Lord of the Storm (This DIK review was written by a reader)
1994, Futuristic Romance
Topaz, $5.99, 384 pages, Amazon ASIN 0451404904 Part of a series
Take Star Wars, add a little Romeo snf Juliet, and turn up the thermostat almost to the boiling point, and you’ll begin to approach Lord of the Storm. I go back and re-read this one anytime I want to ward off the chill of winter.
The story takes place in a futuristic world in which an intergalactic Coalition rules with an iron fist over all of the planets and inhabitants. Shaylah Graymist is a fighter pilot for the Coalition, albeit a slightly reluctant one, who loves to fly but disapproves of the Coalition’s brutal tactics for subduing unwilling populations. As a reward for her heroism, she is given a slave named Wolf, who wears a gold collar, indicating that he can be programmed by a controller to perform sexually for his master. In this society, Shaylah is considered a prude because she believes in the “old fashioned" idea of bonding, or mating for life, and decries the sexual slave practices of her friends. She refuses to use the controller to force Wolf to make love to her. Instead, she and Wolf develop a strange friendship and she discovers that he is one of the last survivors of a paradise named Trios. While Wolf is drawn to Shaylah, he can never forget that he is a slave and that his world and family have been destroyed by the forces that she allies herself with.
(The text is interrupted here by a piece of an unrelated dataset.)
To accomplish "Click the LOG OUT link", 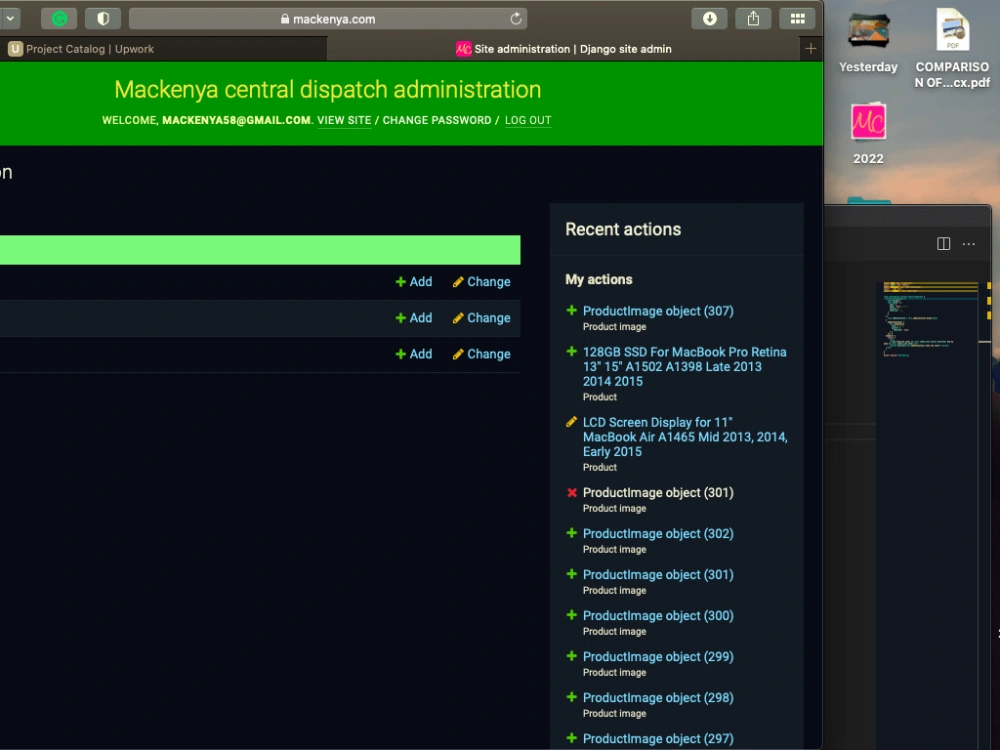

Shaylah is called back to battle, and Wolf, no longer willing to accept his fate as a slave, becomes uncontrollable, and is sold to a penal colony. Shaylah has to rescue him, and then they set off together to see what is left of his home planet.
What woman could resist her own love slave who also happens to be a fallen warrior? They don’t make heroes any hunkier than Wolf. He has to learn to trust that the attraction he feels for Shaylah is real, not a product of her using the controller to influence his emotions and behavior. Shaylah is a fabulous heroine as well, as she finds redemption for her actions as a Coalition pilot by performing a daring act of bravery to save Trios. Together the two create so many sparks that it’s a wonder the book doesn’t set itself on fire while you’re reading it.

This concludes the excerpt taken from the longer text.